# Not sure what character to use for my first fursuit



## Kium (Dec 21, 2011)

I am going to try to make my first fursuit but I have come to a decision. I was originally going to make Lilas, my dutch rabbit character but rabbits have such a weird anatomy for a fursuit especially the nose for my first. The other option is Takoda my island cougar. He is really cute and this anatomy might be easier but he has so many markings. I was wondering what your thoughts are. I ordered some free faux fur swatches to see how good they look in person to possibly help my decision. Here are the refs and concept art:


*Lilas:*

*Ref:* http://www.furaffinity.net/view/6975818/
*Concept Art:* http://www.furaffinity.net/view/6976035/
http://www.furaffinity.net/view/6976792/
http://www.furaffinity.net/view/7075911/

*Takoda: 

**Ref :  *http://www.furaffinity.net/view/5745003/*
Concept Art: *http://www.furaffinity.net/view/7073036/


----------



## Tiger In A Tie (Dec 21, 2011)

I adore Takoda, I think he'd be great


----------



## Grae Sparrowkin (Dec 21, 2011)

Takoda would be good if you are looking for something easy, but I really adore your Lilas and would love to see that character as a suit.


----------



## BINKS_Wolf (Dec 21, 2011)

I like Takoda. Very cool looking character.


----------



## Fay V (Dec 21, 2011)

I rather think lilas would be easier. once you get the headshape it will be alright, those tiny markings look like murder


----------



## Inciatus (Dec 21, 2011)

I think Lilias would be cuter. Also I don't think the nose would be that hard for him.


----------



## Kium (Dec 21, 2011)

Fay V said:


> I rather think lilas would be easier. once you get the headshape it will be alright, those tiny markings look like murder



Yeah I was worried mostly about the face shape with Lilas and the markings for Takoda :/


----------



## Kium (Dec 21, 2011)

Inciatus said:


> I think Lilias would be cuter. Also I don't think the nose would be that hard for him.

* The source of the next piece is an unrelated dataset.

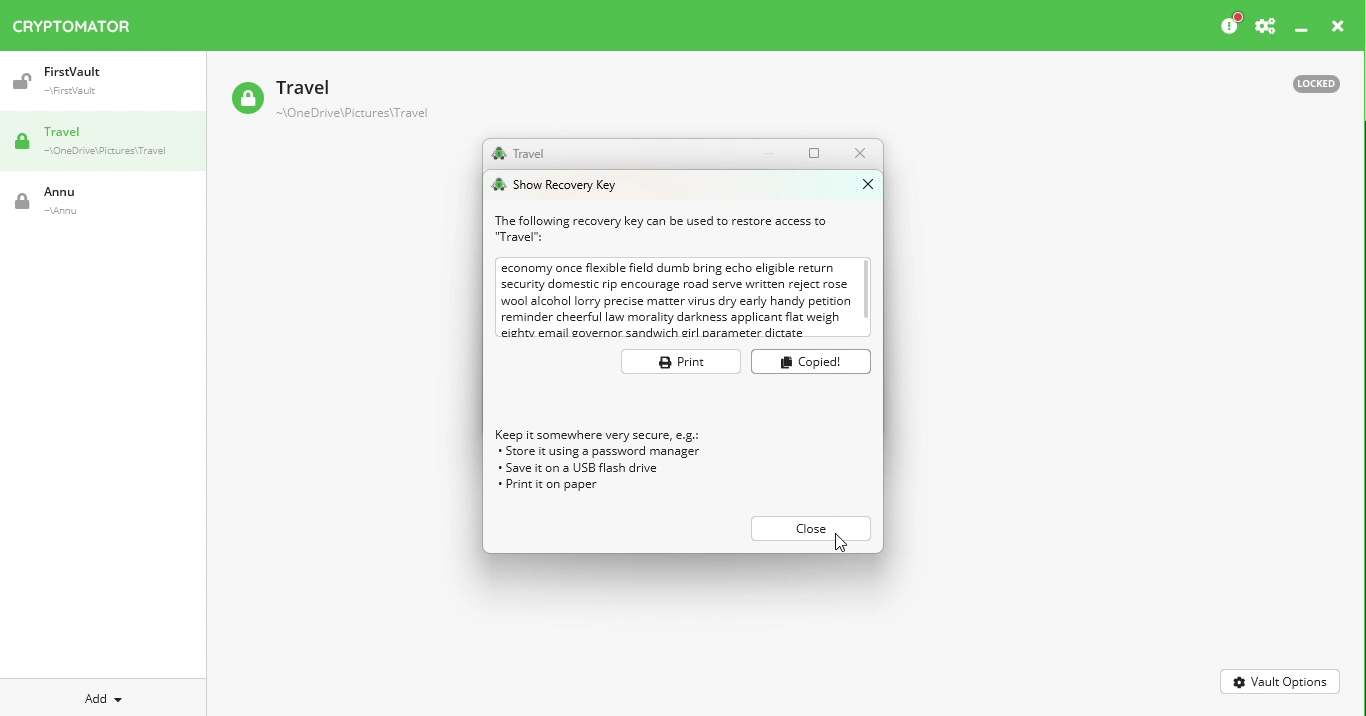 This screenshot has width=1366, height=716. Describe the element at coordinates (518, 154) in the screenshot. I see `Travel` at that location.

I was thinking to make her nose with something like fleece or something. I'm not sure. It's something I'll have to think out


----------



## Kium (Dec 21, 2011)

Grae Sparrowkin said:


> Takoda would be good if you are looking for something easy, but I really adore your Lilas and would love to see that character as a suit.



Even if I did make Takoda I probably would eventually make a Lilas suit :3 she's so cute!


----------



## Kium (Dec 21, 2011)

I just added some new concept art.

http://www.furaffinity.net/view/7075911/


----------



## Teal (Dec 21, 2011)

Lilas is adorable.
And looks easier, good luck with your suit.

(BTW you kinda triple posted buddy)


----------



## Kium (Dec 22, 2011)

TealMoon said:


> Lilas is adorable.
> And looks easier, good luck with your suit.
> 
> (BTW you kinda triple posted buddy)



thanks xD and I didn't triple post, I was replying to the posts above


----------



## Dreaming (Dec 22, 2011)

I'd go for Takoda, dude.


----------



## SweaWolf (Dec 23, 2011)

I would have chosen lilas, it looks cute


----------



## Jyaki (Dec 29, 2011)

Takoda I think would be the best.


----------